*What you should do*: Whatever precedes the line containing "Toggle the 分选开关 sorting switch" is not copied; that line and every line after it through the final one below are copied exactly, except pictures.

*Dataset extract*:
***

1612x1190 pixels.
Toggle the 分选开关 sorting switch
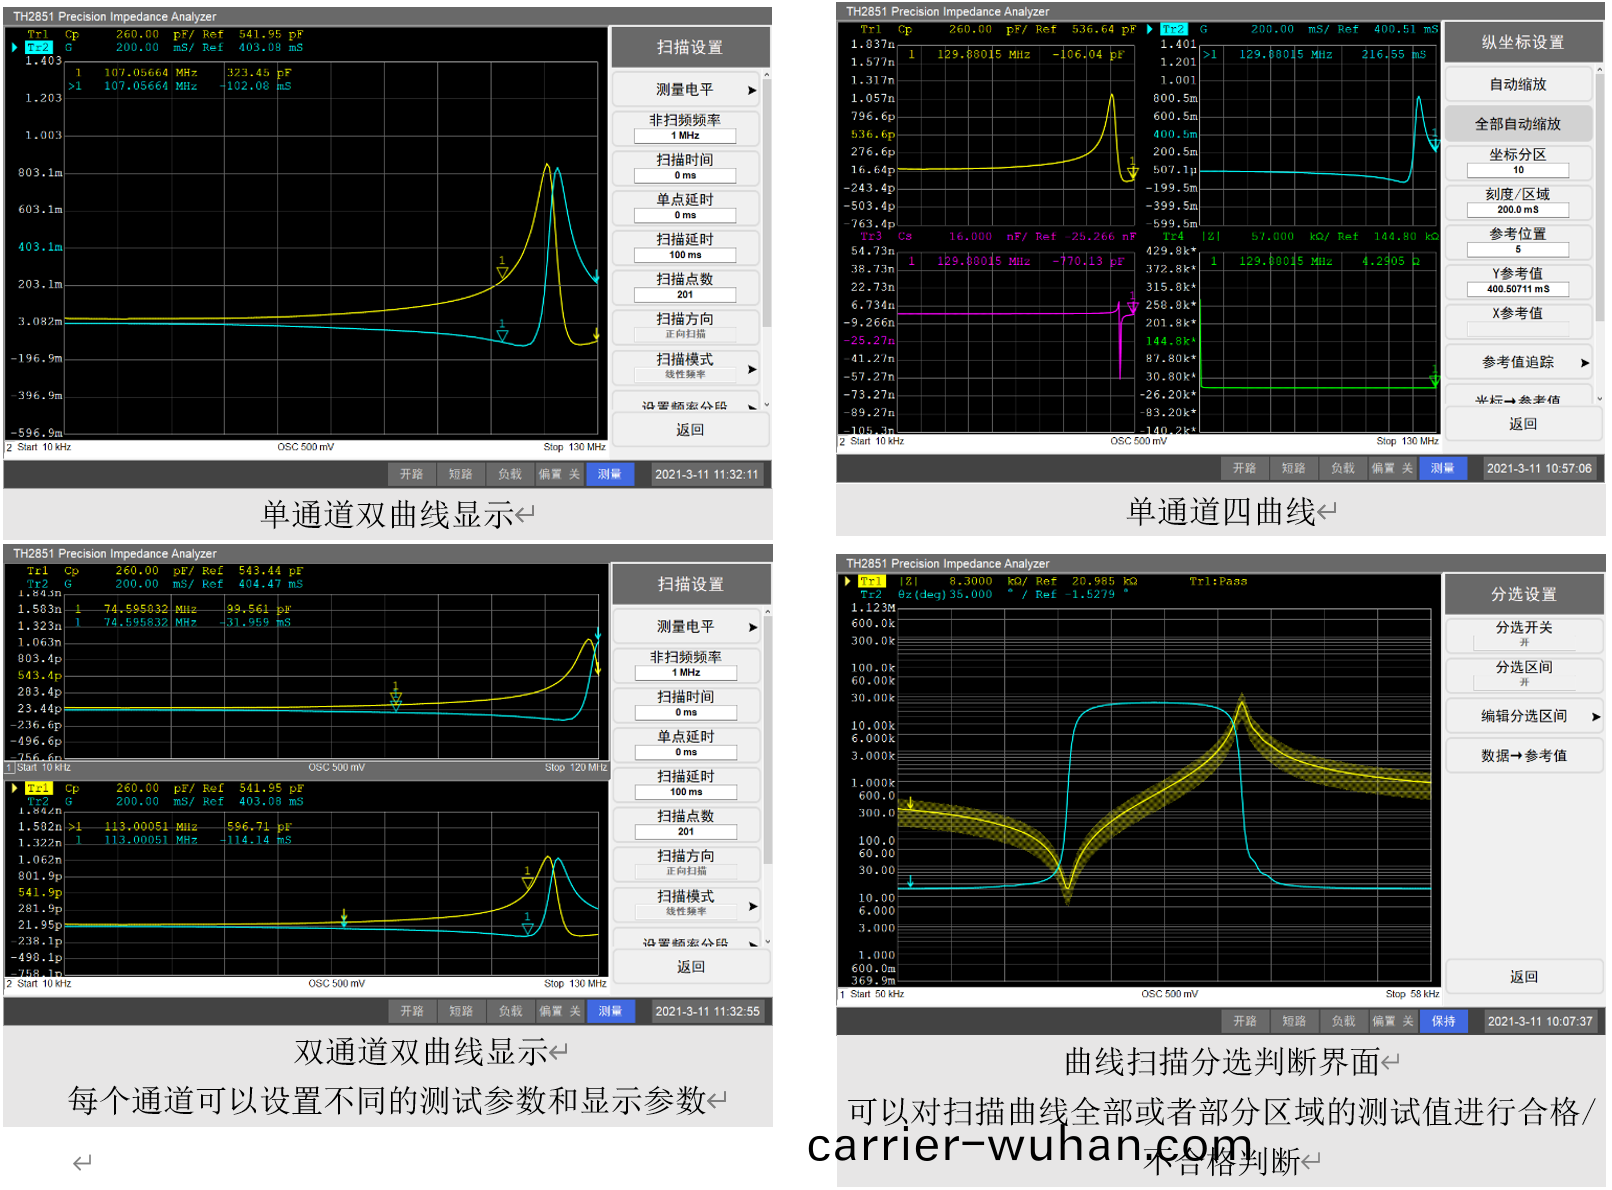(1523, 634)
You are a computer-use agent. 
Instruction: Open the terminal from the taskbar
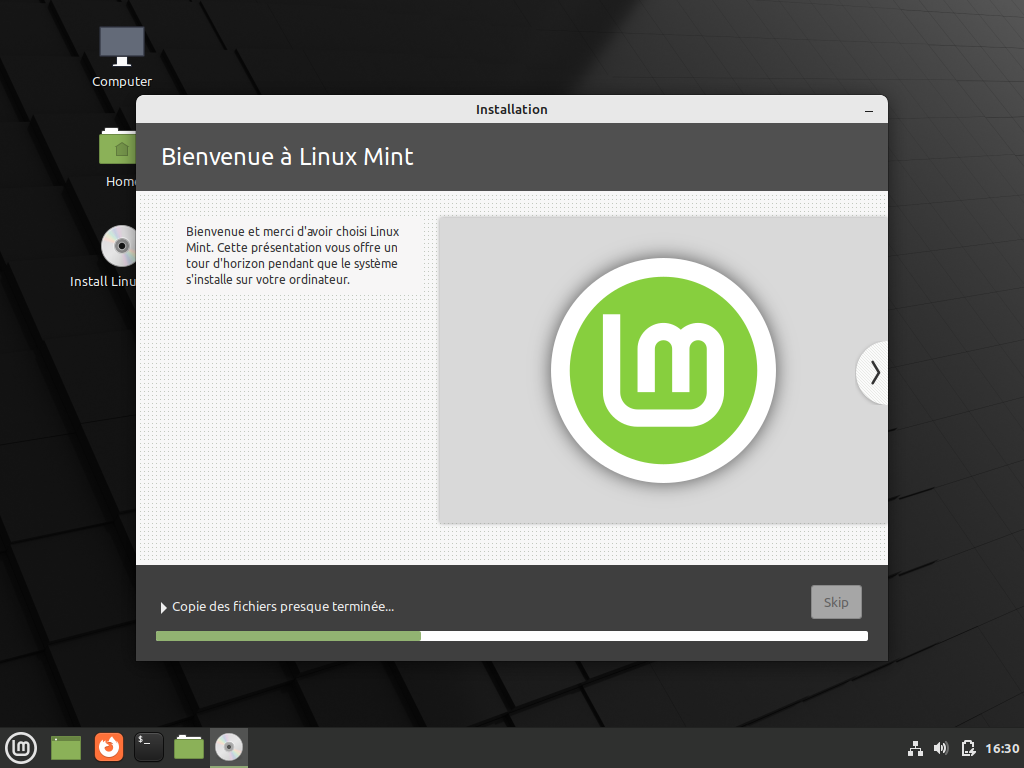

***

*Solution*:
Toggle the 分选开关 sorting switch
(1523, 634)
You are a computer-use agent. 
Instruction: Open the terminal from the taskbar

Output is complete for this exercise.